His father did come back from the war after another year, but he was not the same man. He was scared of noises and he had a strange white blindness that he experienced when the day got too hot. The family considered moving, over and over, to cooler quarters; considered it, then unconsidered it. The boy took drama classes but always played the funny weird guy and never the leading man. He watched his mother take How to Make Glass II, the second in the series of five, and one afternoon she came home with a tote bag full of huge clear squares. She said this was her final exam for the class, and she’d gotten an A. Look, she said, pointing, no bubbles, she said. The boy asked her what they should do with it now that she’d made it. She said break it. So they took it outside and broke it in two and then his mother looked sad and sat down and the boy broke it in four, then eight, then sixteen, and his mother was still sad, she started to weep, softly, and the boy shattered the glass into hundreds of pieces.

His first girlfriend bought the chastity belt as a joke. He couldn’t open it. They scrambled around, used the tin key that it came packaged with, opened her up, had sex anyway. Her underwear was thin and full of holes and the boy kept it that night in his bed, after they had parted, and thought about the way she butted her head into his shoulder like a goat. When they broke up, he walked to the bank and put the underwear in the safe deposit box right on top of that one piece of gold. His mother never said a word about it. The bank had changed ownership by now and had a new color scheme-navy and dark green-but the lock was exactly the same.

His father went to the hospital for the blindness. He told the doctor that he saw whiteness everywhere, as if he’d been driving in the snow for days and days, and that he couldn’t find his balance or his peace. The hospital gave him painkillers and sunglasses. The boy’s father sat in the kitchen with a cup of milk in a mug, his palm covering the opening so he wouldn’t have to look at its white flat top and he said, It’s not like I saw anything that horrible. The son said, Really? and the father said, Son, the truth is I can’t even quite remember what I saw. Is it bright in here? he asked. The son looked outside at the setting sun and the lucid calm of dusk.

The eighth key fit the cabinet at a weaponry store. He went there for his college war survey class to learn the difference between muskets and spears. The man who owned the weapon store had a big belly and cheeks stretched over his face like poorly upholstered furniture. He would be hard to make in clay. The man was reading a book called How to Meet Girls, and when the boy asked to see some stuff, the man said he’d lost the key to the back cabinet where the small revolvers lived. The boy felt his finger itching, walked over, and opened it himself. The man’s cheeks raised a full inch on his face, furniture renewal. The boy shot some targets and felt like a soldier and wrote a brilliant report. He read How to Meet Girls cover to cover.

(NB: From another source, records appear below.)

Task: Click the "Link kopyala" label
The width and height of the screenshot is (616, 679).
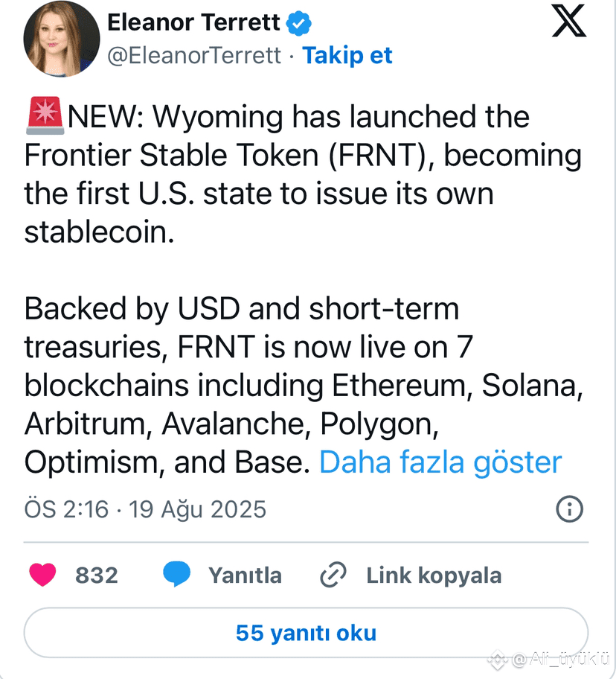Action: (x=434, y=576)
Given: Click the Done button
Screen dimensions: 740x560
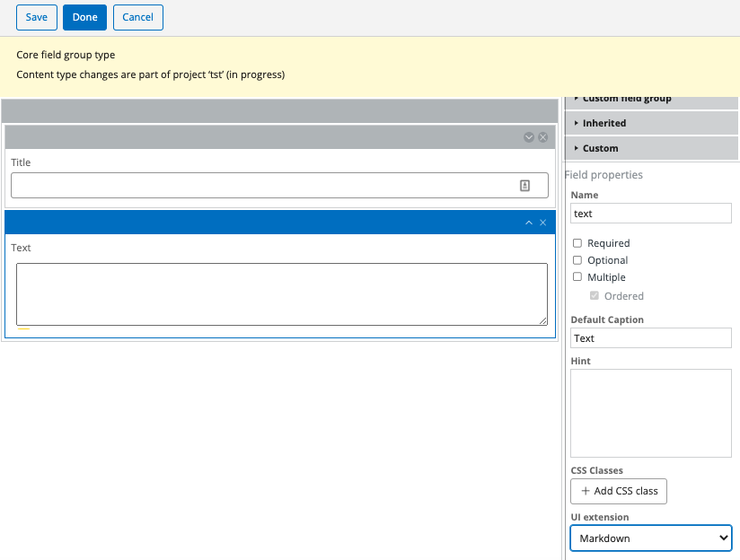Looking at the screenshot, I should 84,17.
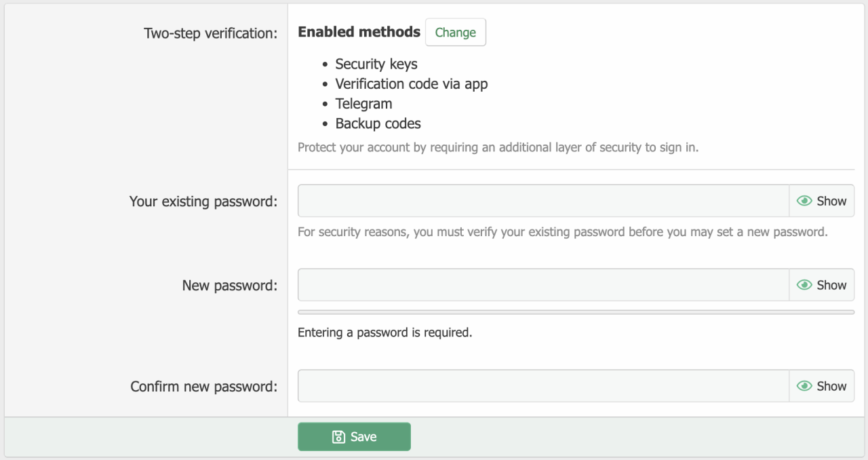
Task: Select the Security keys list entry
Action: click(x=376, y=64)
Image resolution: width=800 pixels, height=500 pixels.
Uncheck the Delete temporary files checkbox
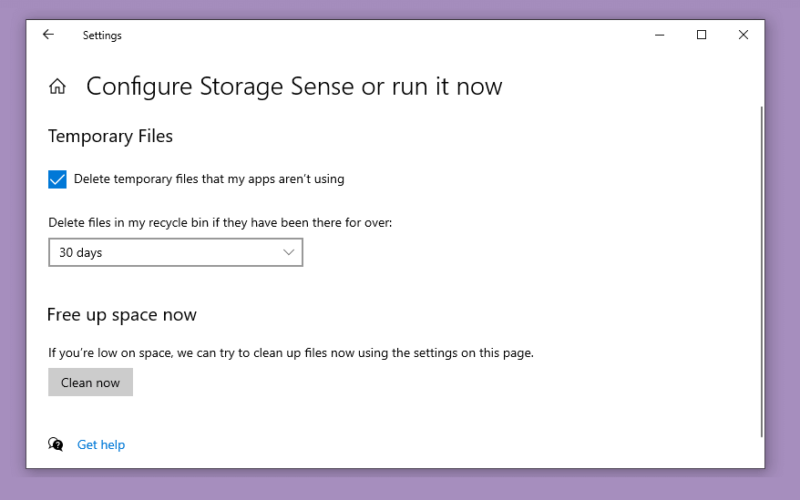pyautogui.click(x=57, y=179)
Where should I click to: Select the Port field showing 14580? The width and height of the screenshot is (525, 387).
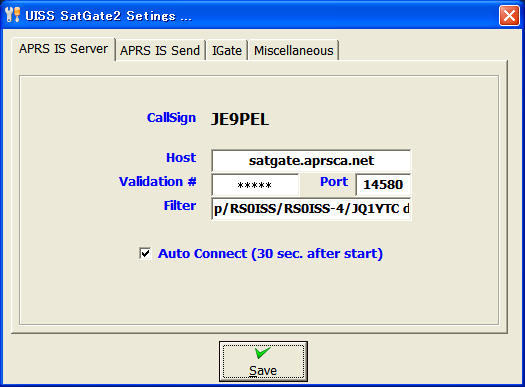(383, 185)
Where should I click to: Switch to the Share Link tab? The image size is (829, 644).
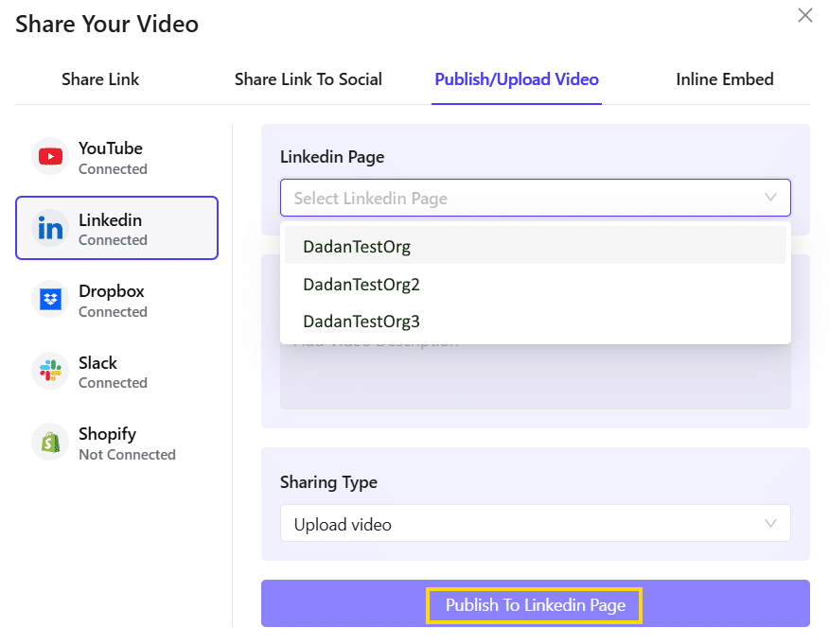(x=100, y=79)
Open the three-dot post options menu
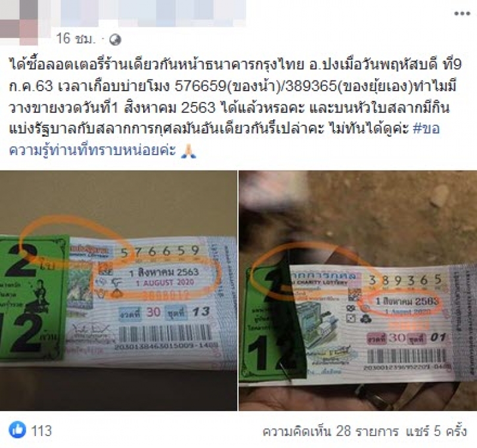The width and height of the screenshot is (477, 448). pos(461,13)
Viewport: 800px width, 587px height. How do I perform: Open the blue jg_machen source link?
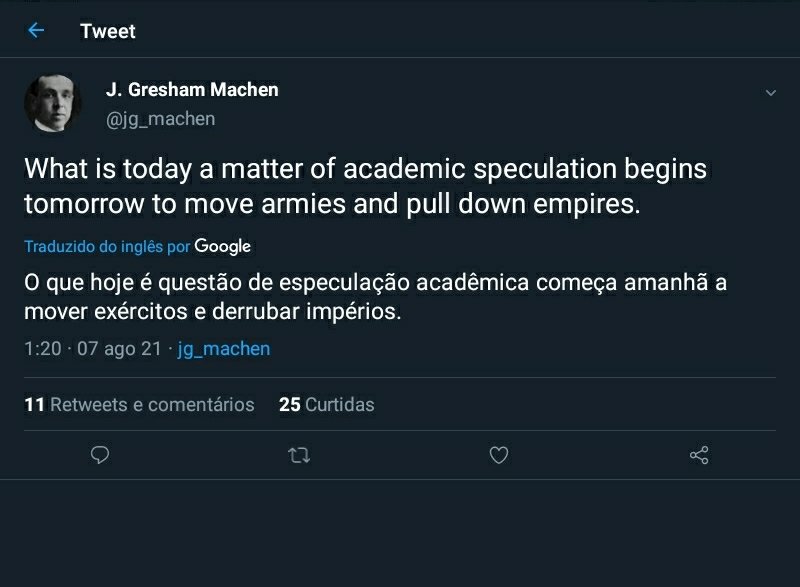point(224,349)
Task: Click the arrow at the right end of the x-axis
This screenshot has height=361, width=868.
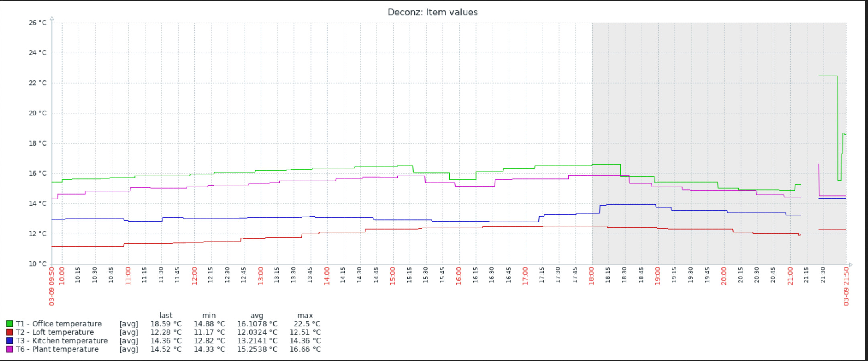Action: (850, 265)
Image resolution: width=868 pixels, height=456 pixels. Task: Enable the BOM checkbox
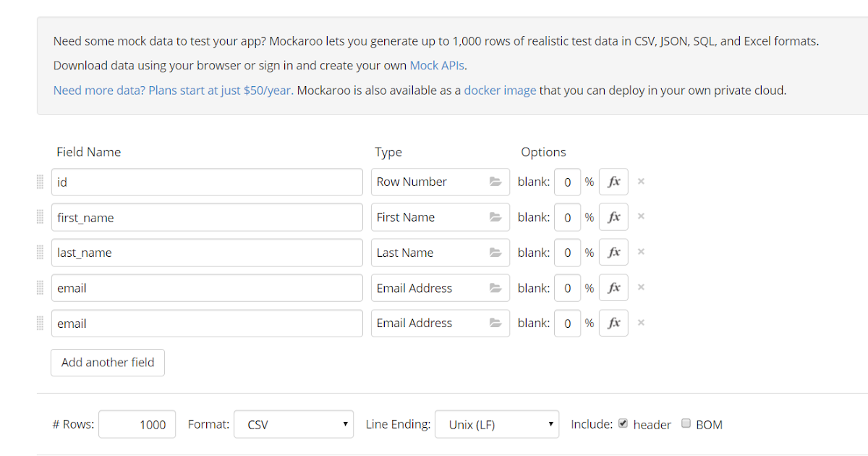coord(686,424)
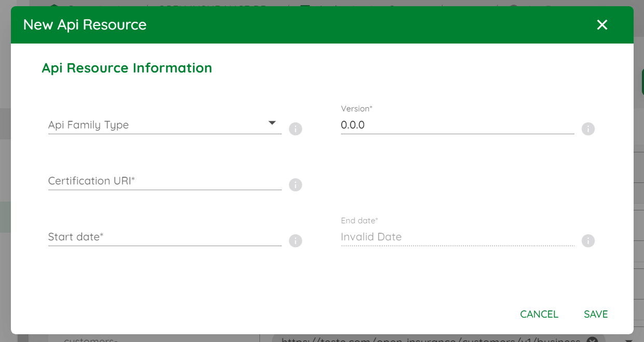This screenshot has width=644, height=342.
Task: Show info for Certification URI field
Action: (295, 184)
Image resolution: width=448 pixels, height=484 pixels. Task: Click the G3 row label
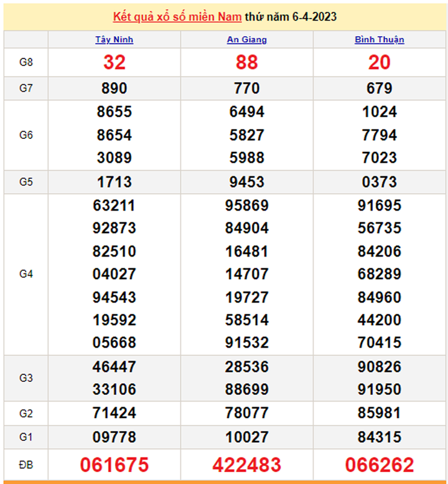pyautogui.click(x=26, y=378)
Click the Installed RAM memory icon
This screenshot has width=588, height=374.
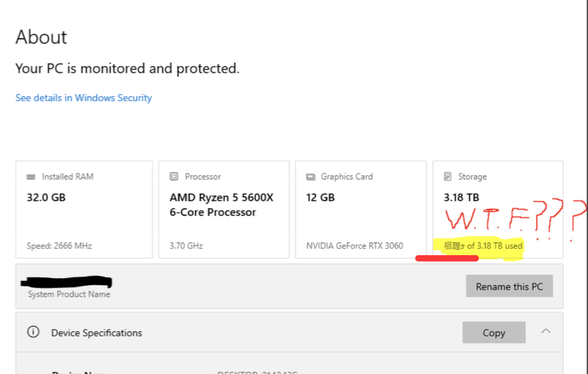pos(31,176)
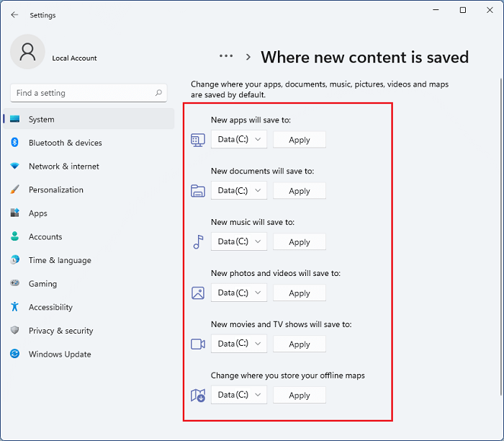Viewport: 504px width, 441px height.
Task: Click the Local Account profile avatar
Action: click(x=27, y=52)
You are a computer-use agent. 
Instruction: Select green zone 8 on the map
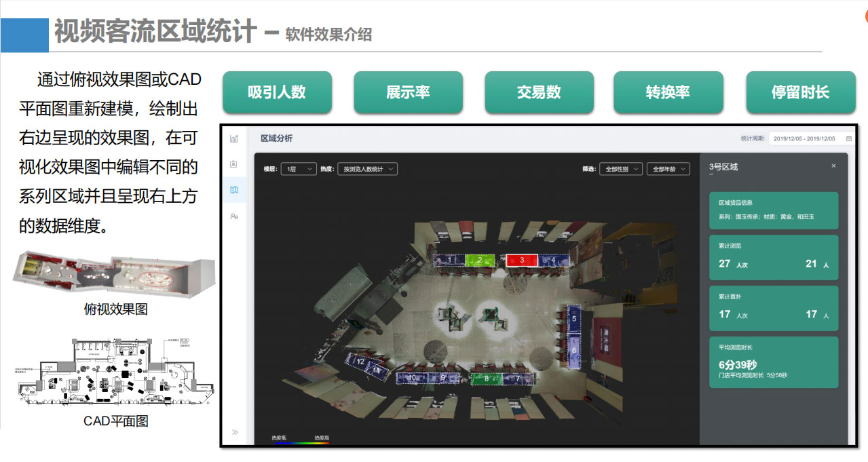click(486, 379)
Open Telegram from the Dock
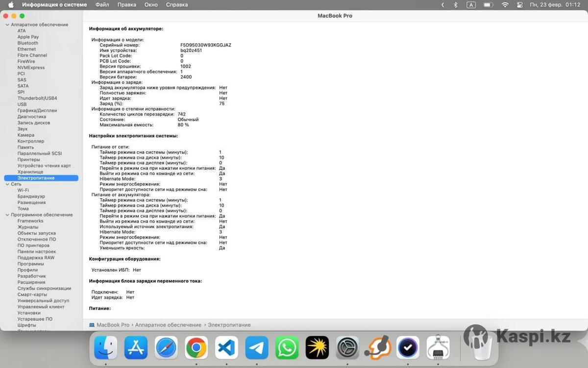Screen dimensions: 588x368 pyautogui.click(x=257, y=348)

His mother came to his college graduation. His father could not because the light of the sun blinded him and seeing people all dressed in one kind of uniform reminded him of the army and made his head feel like it would explode. I can’t stand it, he told his son. All those bodies on the lawn in black graduation gowns. It’s like one huge goddamn foxhole. His mother wore a dress she’d made in her sewing class, with contrasting patches of velvet, burlap, silk.

He went to France for a graduation present. He returned to the Louvre, deciding he wanted to play more gin rummy. He located the door, but when he stuck his finger in the lock, it didn’t fit anymore. They had apparently changed locks since his last visit. This made him feel unsettled, as if kicked out of his own home. He wondered if that finger would find a new lock now. He thought: Yes. And no. And I don’t know.